Problem to solve:
Extract every line from the items below that contains the word "search".

begin

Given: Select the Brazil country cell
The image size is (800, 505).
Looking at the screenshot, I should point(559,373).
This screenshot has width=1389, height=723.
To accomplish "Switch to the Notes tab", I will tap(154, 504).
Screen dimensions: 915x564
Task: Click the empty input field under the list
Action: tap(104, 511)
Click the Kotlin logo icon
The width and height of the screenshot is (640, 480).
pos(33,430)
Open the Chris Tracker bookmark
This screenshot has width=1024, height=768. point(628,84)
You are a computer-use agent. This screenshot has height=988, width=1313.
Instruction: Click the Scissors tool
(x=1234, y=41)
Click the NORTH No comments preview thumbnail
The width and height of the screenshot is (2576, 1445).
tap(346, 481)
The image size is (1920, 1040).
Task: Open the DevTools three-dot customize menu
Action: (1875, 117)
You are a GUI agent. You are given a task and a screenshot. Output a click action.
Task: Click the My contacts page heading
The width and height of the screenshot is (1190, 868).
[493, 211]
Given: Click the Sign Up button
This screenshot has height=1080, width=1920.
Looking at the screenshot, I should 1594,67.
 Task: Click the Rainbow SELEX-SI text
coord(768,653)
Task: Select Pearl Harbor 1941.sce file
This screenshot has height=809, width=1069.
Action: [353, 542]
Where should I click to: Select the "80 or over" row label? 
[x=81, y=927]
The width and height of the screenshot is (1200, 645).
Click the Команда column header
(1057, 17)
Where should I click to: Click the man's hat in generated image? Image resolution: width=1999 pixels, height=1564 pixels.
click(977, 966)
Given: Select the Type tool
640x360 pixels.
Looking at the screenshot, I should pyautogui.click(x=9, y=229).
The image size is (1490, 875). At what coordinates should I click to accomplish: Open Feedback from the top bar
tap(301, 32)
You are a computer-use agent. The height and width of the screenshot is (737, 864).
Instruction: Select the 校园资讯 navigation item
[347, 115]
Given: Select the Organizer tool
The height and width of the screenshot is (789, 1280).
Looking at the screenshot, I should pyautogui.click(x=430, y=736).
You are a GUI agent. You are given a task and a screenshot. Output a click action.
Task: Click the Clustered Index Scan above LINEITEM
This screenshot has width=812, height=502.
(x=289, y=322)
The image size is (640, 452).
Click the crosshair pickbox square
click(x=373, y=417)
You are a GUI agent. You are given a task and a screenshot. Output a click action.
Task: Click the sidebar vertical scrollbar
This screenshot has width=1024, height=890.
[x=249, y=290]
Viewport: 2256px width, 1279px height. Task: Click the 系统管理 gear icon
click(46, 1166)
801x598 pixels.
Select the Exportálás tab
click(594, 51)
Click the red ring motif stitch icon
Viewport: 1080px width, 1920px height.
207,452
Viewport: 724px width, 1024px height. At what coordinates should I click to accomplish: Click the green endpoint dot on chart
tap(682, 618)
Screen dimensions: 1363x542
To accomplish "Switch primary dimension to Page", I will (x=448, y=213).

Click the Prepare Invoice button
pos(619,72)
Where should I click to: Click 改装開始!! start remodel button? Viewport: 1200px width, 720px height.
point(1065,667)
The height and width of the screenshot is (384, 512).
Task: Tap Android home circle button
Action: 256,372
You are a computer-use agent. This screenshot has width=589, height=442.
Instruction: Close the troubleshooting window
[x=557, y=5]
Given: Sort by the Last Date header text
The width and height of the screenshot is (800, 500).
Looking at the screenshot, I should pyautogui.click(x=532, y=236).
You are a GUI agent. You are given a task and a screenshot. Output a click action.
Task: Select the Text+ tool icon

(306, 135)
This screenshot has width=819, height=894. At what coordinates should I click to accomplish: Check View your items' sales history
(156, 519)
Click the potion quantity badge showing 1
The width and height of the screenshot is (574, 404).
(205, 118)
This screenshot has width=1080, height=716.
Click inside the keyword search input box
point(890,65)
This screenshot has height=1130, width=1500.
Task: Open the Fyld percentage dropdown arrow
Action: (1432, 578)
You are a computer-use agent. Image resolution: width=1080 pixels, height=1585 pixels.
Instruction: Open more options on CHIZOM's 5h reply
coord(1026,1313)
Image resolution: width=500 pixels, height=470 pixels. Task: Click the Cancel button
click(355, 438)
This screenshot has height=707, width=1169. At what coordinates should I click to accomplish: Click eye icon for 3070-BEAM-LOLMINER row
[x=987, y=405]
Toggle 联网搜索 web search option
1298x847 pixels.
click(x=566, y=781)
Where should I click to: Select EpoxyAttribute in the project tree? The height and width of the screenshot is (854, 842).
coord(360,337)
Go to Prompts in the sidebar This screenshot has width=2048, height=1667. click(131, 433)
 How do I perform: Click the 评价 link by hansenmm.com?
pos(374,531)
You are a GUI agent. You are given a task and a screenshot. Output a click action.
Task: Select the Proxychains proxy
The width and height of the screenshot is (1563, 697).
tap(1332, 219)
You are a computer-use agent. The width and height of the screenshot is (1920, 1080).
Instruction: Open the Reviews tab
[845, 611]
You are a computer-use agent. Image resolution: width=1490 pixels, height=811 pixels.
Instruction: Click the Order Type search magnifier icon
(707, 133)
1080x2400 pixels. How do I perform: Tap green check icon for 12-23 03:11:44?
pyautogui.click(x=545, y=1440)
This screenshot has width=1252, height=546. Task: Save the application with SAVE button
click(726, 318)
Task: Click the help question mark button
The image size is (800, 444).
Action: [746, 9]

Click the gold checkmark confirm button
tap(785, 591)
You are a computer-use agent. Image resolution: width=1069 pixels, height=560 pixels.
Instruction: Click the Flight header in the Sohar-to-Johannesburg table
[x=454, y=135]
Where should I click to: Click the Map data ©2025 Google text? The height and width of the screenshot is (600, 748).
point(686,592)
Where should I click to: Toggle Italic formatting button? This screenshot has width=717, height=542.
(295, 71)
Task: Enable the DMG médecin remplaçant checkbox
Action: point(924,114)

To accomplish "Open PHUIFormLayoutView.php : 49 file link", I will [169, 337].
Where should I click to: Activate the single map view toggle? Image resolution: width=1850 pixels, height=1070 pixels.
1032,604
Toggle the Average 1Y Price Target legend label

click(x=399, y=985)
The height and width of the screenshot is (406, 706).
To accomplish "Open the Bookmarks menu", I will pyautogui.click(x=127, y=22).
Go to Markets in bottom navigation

end

Answer for the task:
Click inside the keyword search input box
Toggle 联网搜索 web search option
Instruction: Click the Order Type search magnifier icon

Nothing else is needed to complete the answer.